Ci si sofferma sempre troppo sulle partecipazioni e meno sugli investimenti strutturali? Forse, ma non va dimenticato che la Cassa attraverso il suo braccio finanziario è azionista di ben nove società quotate che rappresentano gran parte della borsa italiana: Eni, Snam, Italgas, Terna, Poste, Saipem, Fincantieri, Open fiber, Diagram, Trevi, Webuild il gruppo delle costruzioni al quale fa capo di fatto circa il 70% delle opere del Pnrr. Lo schema classico d’intervento è Cdp nocciolo duro con fondi di investimento e banche. Ma è pur sempre più stato meno mercato? Alla Cassa non sono d’accordo. Prendiamo le fonti di finanziamento. Il risparmio postale (ammonta a 324 miliardi di euro) resta prevalente, tuttavia uno spazio maggiore è ricoperto dal mercato. Nel 2023 il primo Yankee bond ha raccolto un miliardo di dollari, lo scorso anno è arrivato il Digital bond. Le emissioni da Dublino sono tornate a piazza degli Affari.
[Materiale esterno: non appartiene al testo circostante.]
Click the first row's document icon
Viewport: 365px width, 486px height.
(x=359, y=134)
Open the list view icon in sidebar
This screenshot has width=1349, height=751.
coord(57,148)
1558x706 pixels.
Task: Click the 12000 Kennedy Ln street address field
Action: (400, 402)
Negli ultimi tre anni, oltre un miliardo di euro è stato convogliato in Italia. Poi c’è il fondo InvestEu: la Cdp ha raccolto da sola oltre un terzo dei 2,7 miliardi di euro messi a disposizione: è ormai la cinghia di trasmissione delle risorse europee verso l’Italia. Il presidente Giovanni Gorno Tempini e l’amministratore delegato Dario Scannapieco hanno chiuso il bilancio del 2024 con un utile di 3,3 miliardi, il più alto della sua storia.
Il Mef ha incassato un miliardo 790 milioni, il resto alle fondazioni bancarie. Nell’insieme il piano triennale, della cui attuazione è stato responsabile l’attuale vicedirettore generale Fabio Barchiesi, si è chiuso con utile complessivo di 9 miliardi di euro. La Cassa ogni anno genera in media l’1,5% del prodotto lordo italiano, ha contribuito a creare o mantenere 400 mila posti di lavoro, ha finanziato direttamente o attraverso le banche 63 mila imprese e tremila enti pubblici. Il nuovo piano strategico prevede una crescita delle risorse impegnate a 81 miliardi di euro, in grado di attivare investimenti per complessivi 170 miliardi nel triennio, quando non ci sarà più il Pnrr. “Braccio armato” di un nuovo statalismo? O interprete dell’economia mista 5.0? La risposta verrà in gran parte dalla soluzione dei nodi strategici ancora da sciogliere, ma la Cassa che non è più un paguro, resterà pur sempre un centauro, la cui testa, a differenza dalla Mediobanca di Cuccia, è pubblica non privata.